▶ **Exercise details**
The exercise calls for exact output of the lines between the one that contains "Task: Decrease the bet with minus button" and the end of the data, with both ends kept and pictures left out.

▶ **Pixel coordinate grounding data**
* * * * * * * * *
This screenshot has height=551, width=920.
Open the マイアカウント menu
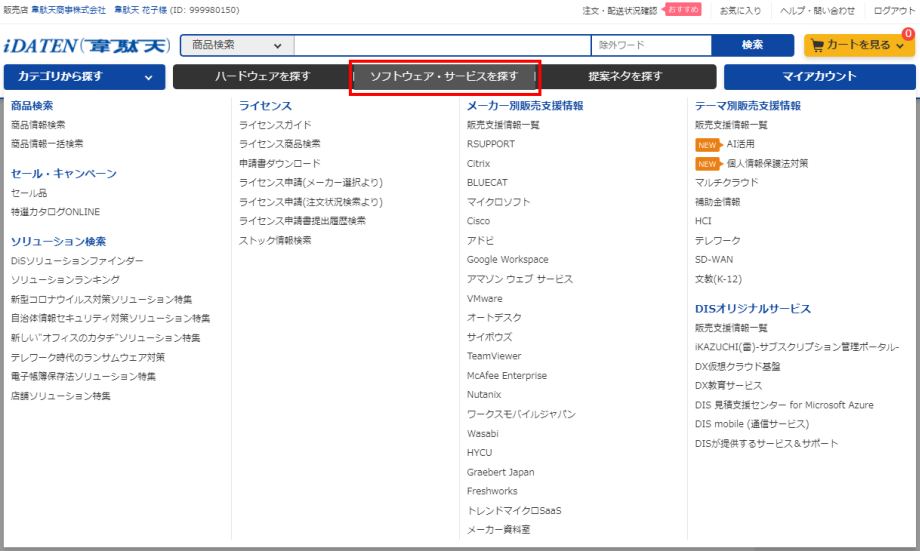819,77
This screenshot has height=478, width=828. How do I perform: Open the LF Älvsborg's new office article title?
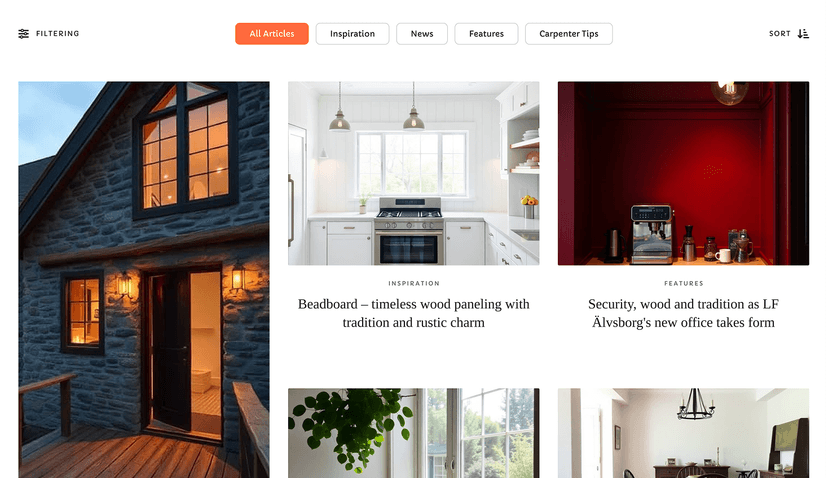[x=683, y=313]
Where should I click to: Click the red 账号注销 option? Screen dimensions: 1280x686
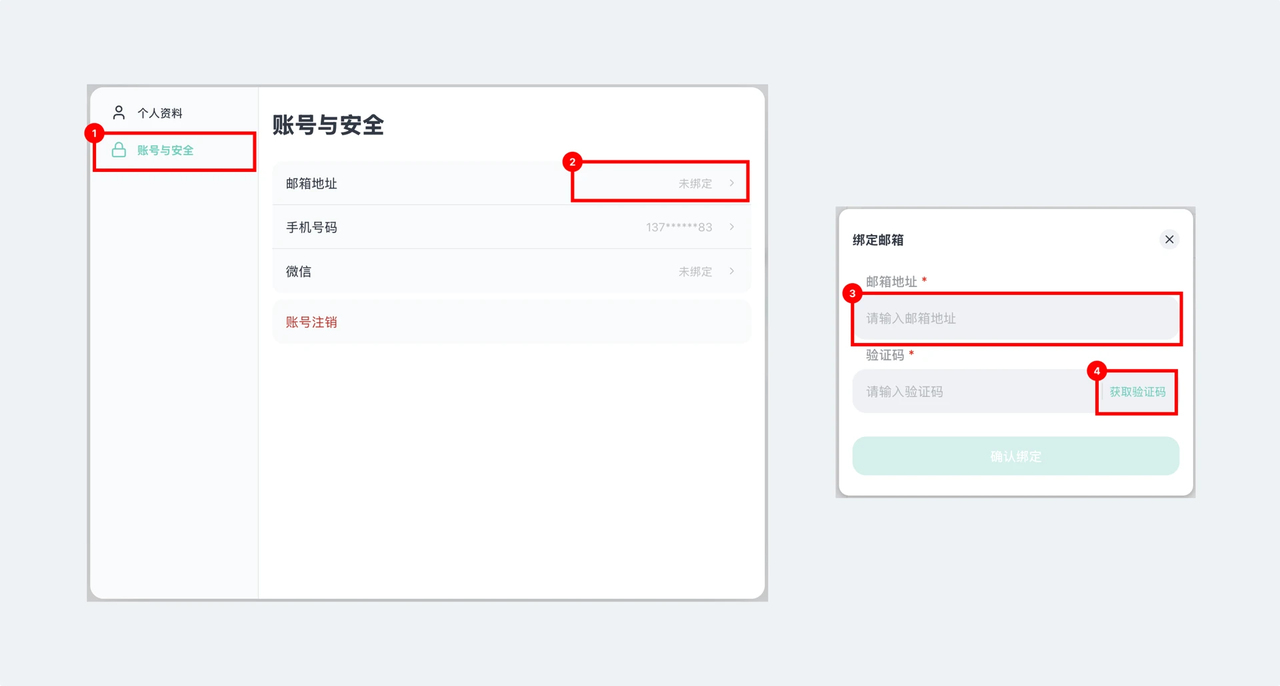point(311,323)
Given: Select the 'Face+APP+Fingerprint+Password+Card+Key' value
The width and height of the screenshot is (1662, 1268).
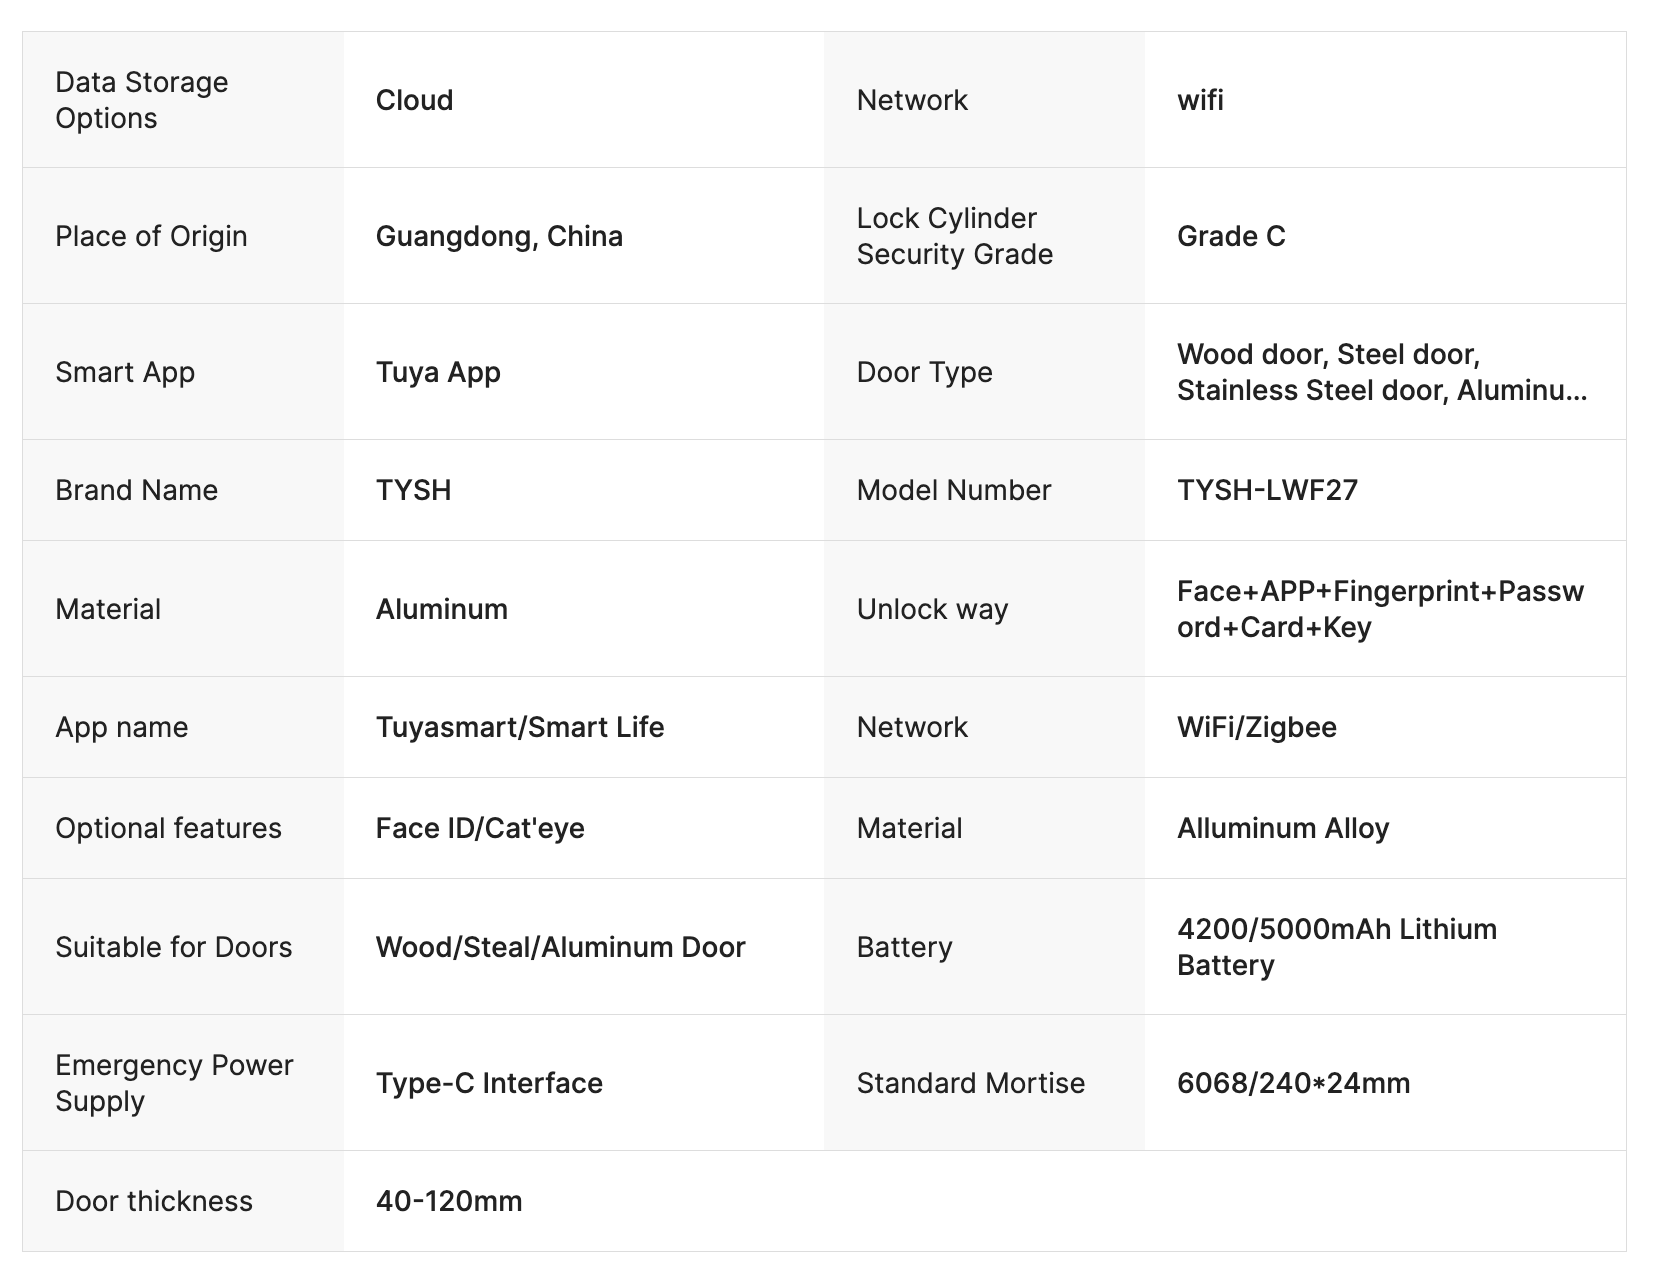Looking at the screenshot, I should (1380, 609).
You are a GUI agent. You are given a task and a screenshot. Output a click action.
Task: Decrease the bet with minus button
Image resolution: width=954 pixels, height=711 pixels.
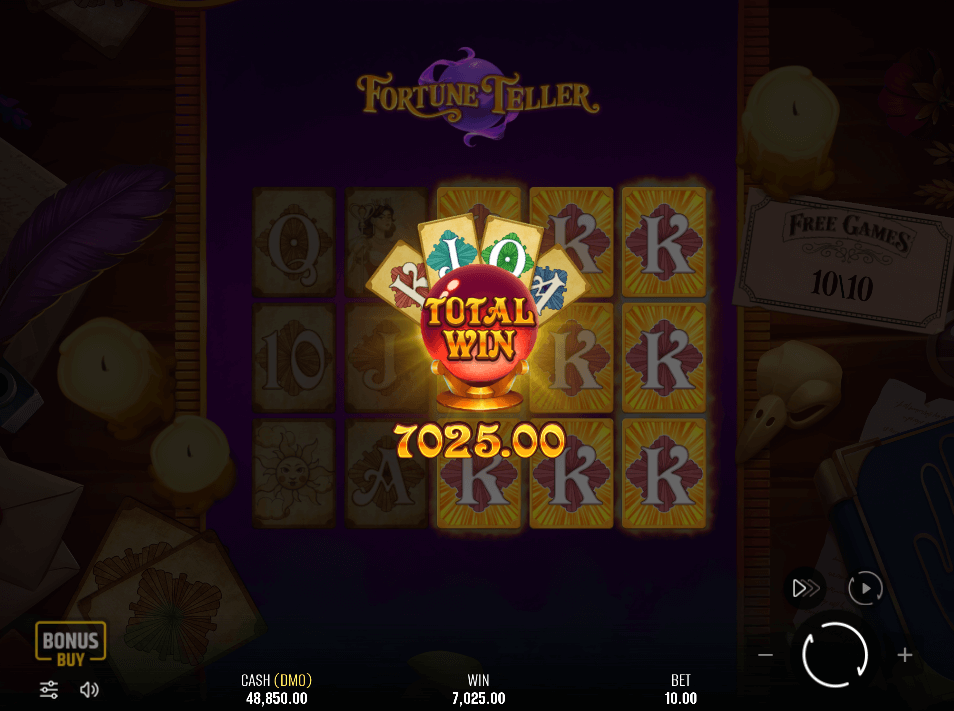point(765,655)
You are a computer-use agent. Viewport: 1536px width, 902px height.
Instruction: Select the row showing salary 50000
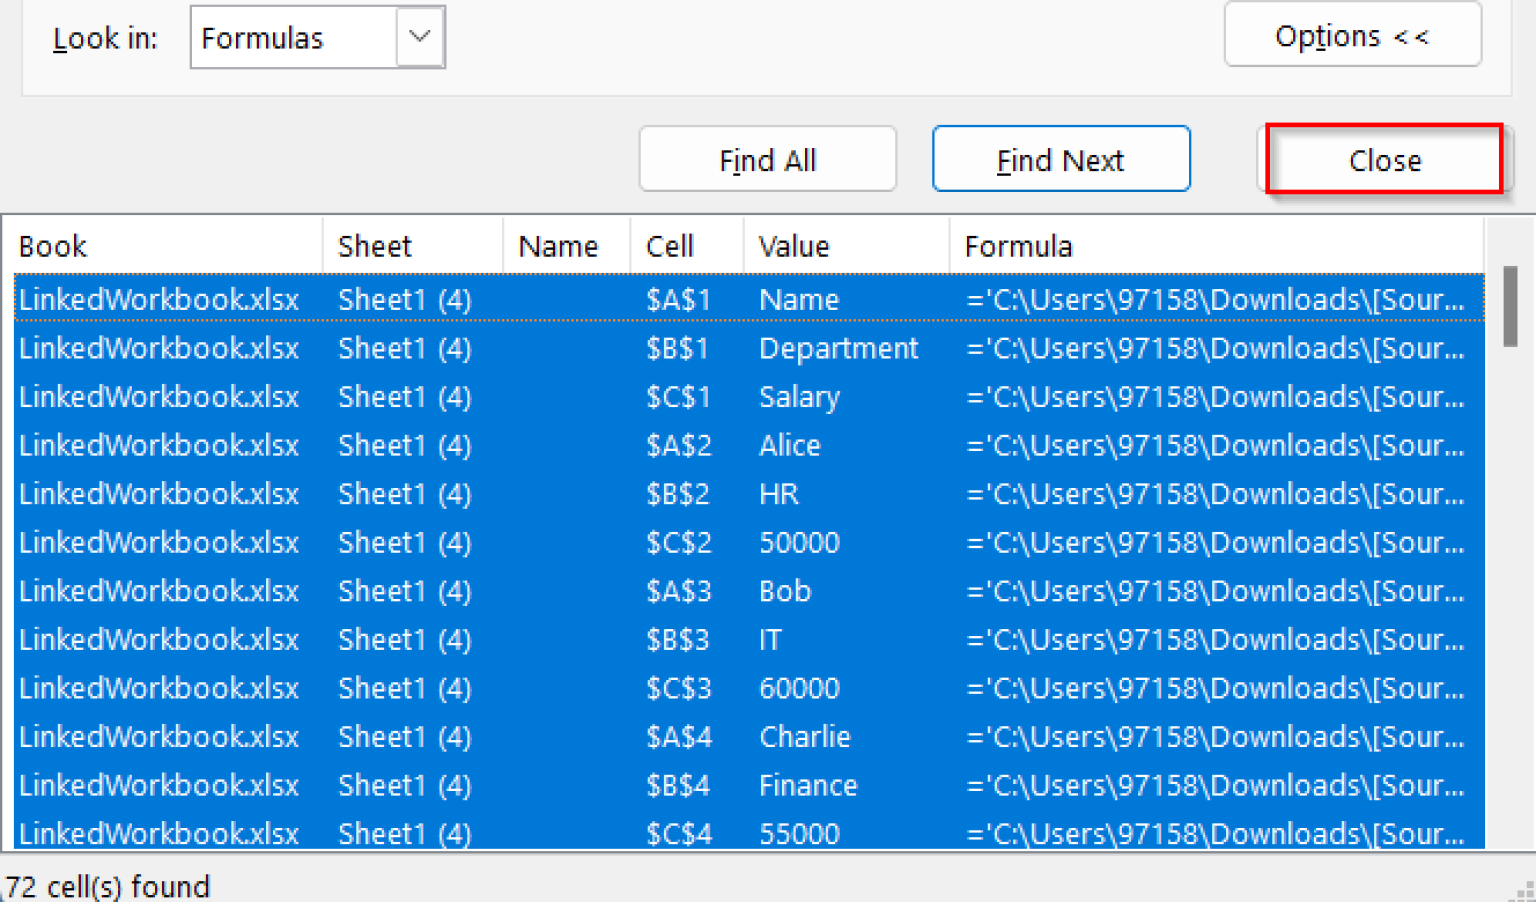pos(799,542)
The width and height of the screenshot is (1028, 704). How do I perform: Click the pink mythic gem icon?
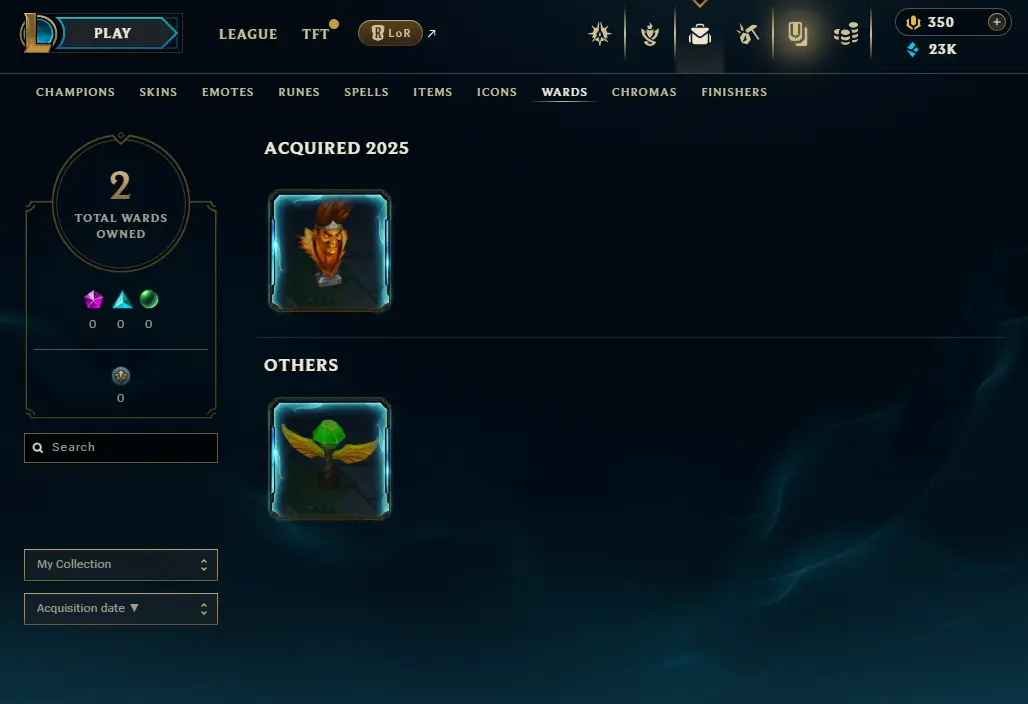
* * * * * * * * *
▶ **Result of this task**
Task: Decrease the bet with minus button
Image resolution: width=954 pixels, height=711 pixels.
point(765,655)
You are a computer-use agent. Viewport: 1536px width, 902px height.
Instruction: Select the row showing salary 50000
pos(799,542)
The width and height of the screenshot is (1028, 704). How do I perform: Click the pink mythic gem icon?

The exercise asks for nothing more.